» Exercise objective
Set down the full listing below word for word; pictures stay out of the copy.

» Dataset records

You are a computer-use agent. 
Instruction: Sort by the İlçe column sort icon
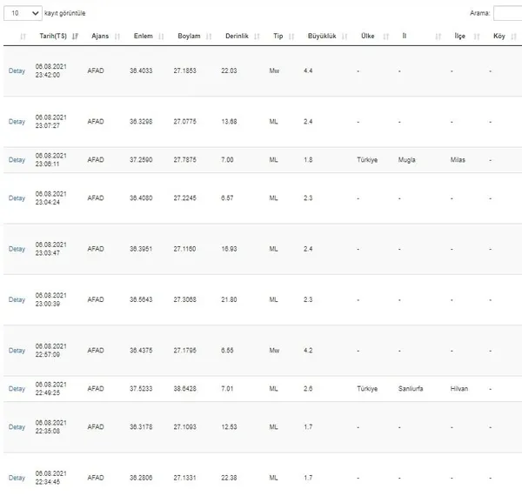click(x=477, y=37)
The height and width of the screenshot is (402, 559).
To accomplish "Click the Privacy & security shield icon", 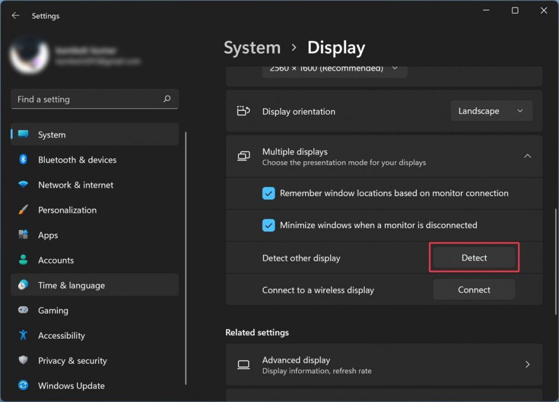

» Reply to the task
You are a computer-use agent. 
Instruction: Sort by the İlçe column sort icon
click(x=477, y=37)
The height and width of the screenshot is (402, 559).
To accomplish "Click the Privacy & security shield icon", 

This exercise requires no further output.